Na Central de Inquérito de Minas, dada vista ao Ministério Púbico atuante na Vara, o Promotor de Justiça inferiu que os autos deveriam ser encaminhados à Justiça Federal, e fundamentou que o caso se cuidava de injúria homofóbica perpetrada pelas redes sociais, por se detectar ato injurioso que chamava a competência de conduta internacionalizada. O magistrado discordou da posição do Promotor de Justiça.
O Promotor de Justiça, sustentou, ainda, que o Supremo Tribunal Federal, através da ADO 26/DF, equiparou atos homofóbicos com o delito de Racismo, o qual, por sua vez, é objeto da Convenção Internacional sobre a eliminação de todas as formas de Discriminação Racial, ensejando, por consequência, a atração da competência da Justiça Federal.

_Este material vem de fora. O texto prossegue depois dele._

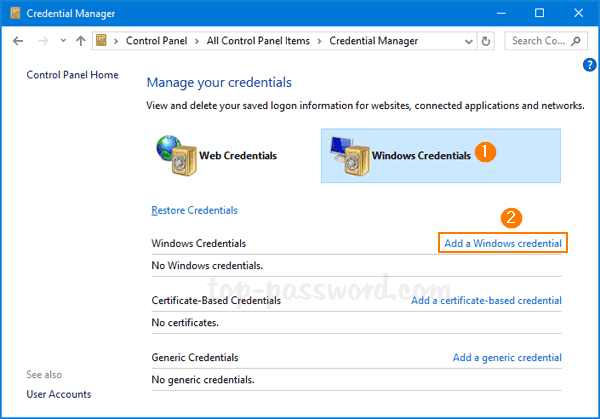
Task: Select Add a generic credential
Action: tap(507, 357)
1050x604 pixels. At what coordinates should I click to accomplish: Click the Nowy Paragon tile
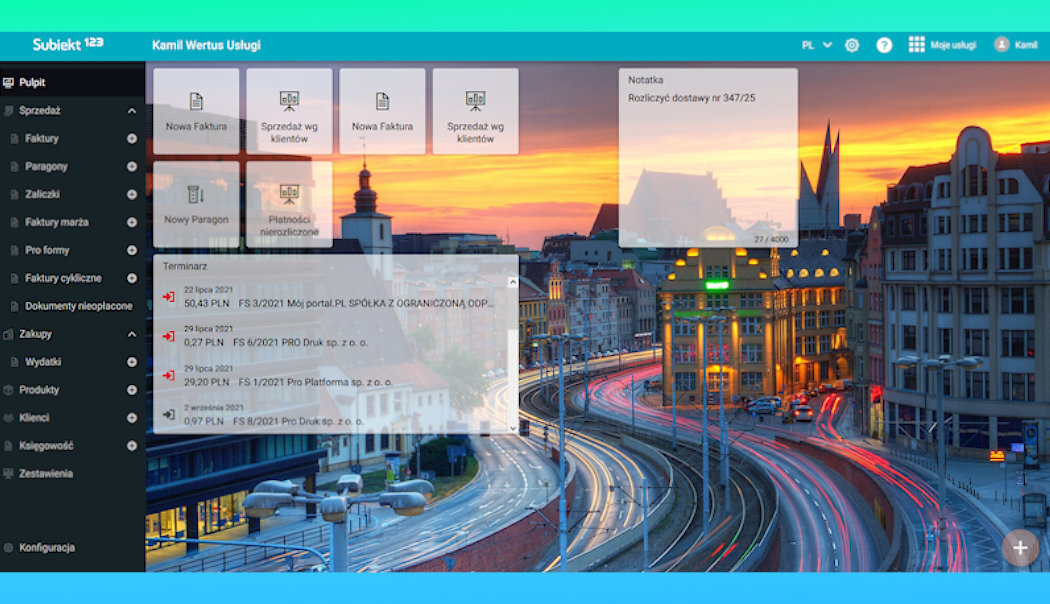tap(196, 204)
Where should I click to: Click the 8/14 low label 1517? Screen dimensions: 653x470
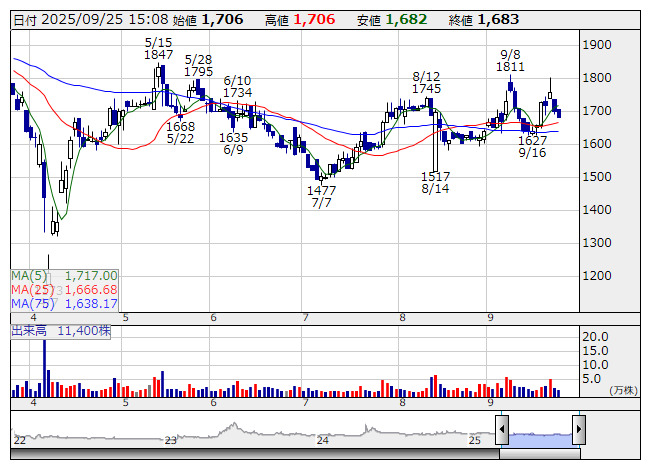click(x=434, y=175)
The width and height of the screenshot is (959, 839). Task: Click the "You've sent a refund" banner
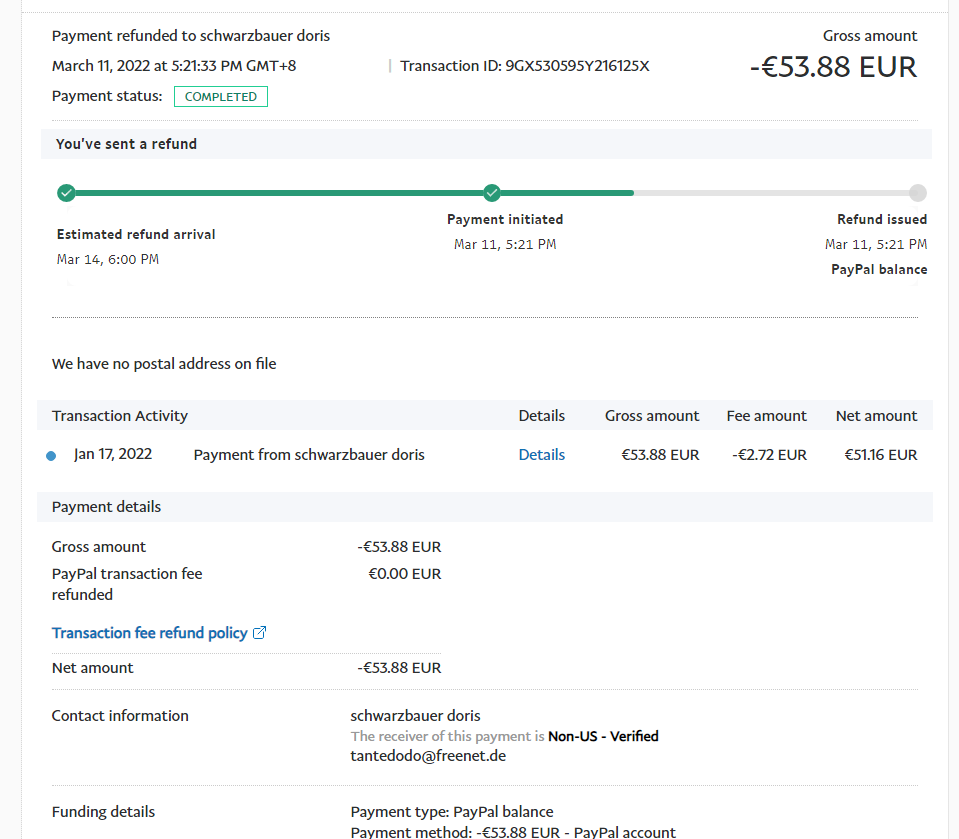pos(126,144)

Insistiu que houve três requisitos cumulativos para a definição da competência da Justiça Federal, no caso de crimes praticados pela internet, assim descritos: ¹ o fato está previsto como crime em tratado ou convenção; ² o Brasil é signatário de compromisso internacional de combate à espécie delitiva e ³ existiu uma relação de internacionalidade entre a conduta criminosa praticada e o resultado produzido ou que deveria ter sido produzido.
O magistrado, no entanto, sustentou que a vítima era determinada, e não cabia a competência da justiça federal e insistiu em vista ao Ministério Público para se posicionar. O Promotor interpôs correição parcial, e os autos transbordaram no Conselho de Magistratura para evitar possível erro de procedimento.
Contudo, no mérito se examinou o fundamento do Ministério Publico Federal, com base no enunciado 51 da 2ª Câmara de Coordenação e Revisão do Ministério Publico Federal: ” A persecução penal de crime contra a honra, cometido entre particulares, ainda que praticado por meio da internet, não é de atribuição do Ministério Público Federal”. Ocorre que o Promotor de Justiça insistiu em que houve comentários de que “homossexuais se constituem em aberração”, e o Brasil é signatário de tratado que visa eliminar toda forma de discriminação racial.
A decisão atacada, em concordância com o MPF firmou que não esteve presente o requisito da transnacionalidade, não bastando a potencialidade do dano internacional, daí, não haveria remessa a justiça federal. A correição parcial foi negada, e se concluiu, que, indiretamente, o Promotor de Justiça estaria pedindo o denominado “arquivamento indireto”, e se determinou a remessa dos autos ao Procurador Geral de Justiça de Minas.